Tourisme et société, EME Editions, p.177-193 (2009)

Numéro d'appel:

halshs-00580846

URL:

https://halshs.archives-ouvertes.fr/halshs-00580846

Résumé:

La relation à la nature est médiée par de formes culturelles qui définissent le rapport à soi, aux autres et à l'environnement. Des macro-formes (traditionnelle, moderne, post-moderne et transmoderne) structurent la relation historique à la nature. Des micro-formes composent le contenu de chacune d'elles apportant des variations culturelles dans la manière de faire usage de la nature. Aujourd'hui, ces dynamiques culturelles s'activent pour définir la pratique légitime, innovent dans la production d'autres référents corporels et symboliques et cherchent à trouver leur place au sein de l'ensemble des pratiques récréatives. A certains moments, des conflits émergent qui expriment les positions des uns et des autres sur les orientations culturelles prises par des territoires, des institutions ou des prestataires. Chez les pratiquants, entre celui qui s'investit dans des pratiques ludiques et celui qui s'engage dans les profondeurs de la nature à la recherche d'un engagement extrême, des visions du monde différentes sont en jeu. La neutralité du rapport corporel à l'espace n'a donc pas de sens et encore moins lorsque les questions de responsabilité sociétale viennent interroger la valeur accordée à l'excès, à l'ailleurs lointain ou encore aux pratiques motorisées.
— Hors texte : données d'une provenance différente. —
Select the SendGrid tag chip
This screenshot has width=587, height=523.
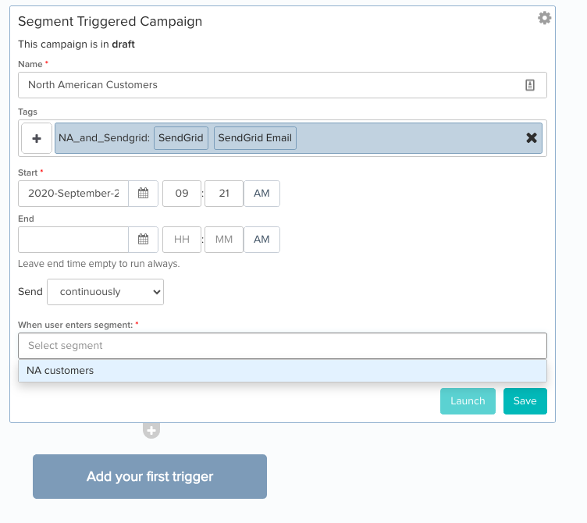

Ces dynamiques culturelles observées permettent de questionner l'identité contemporaine dans la manière dont celle-ci envisage ses liens avec différentes variables sociales (sexuelle, sportive, symbolique, spatiale, idéologique...). C'est aussi une occasion d'interroger la signification des mouvements corporels en cours dans le paysage des loisirs sportifs contemporains.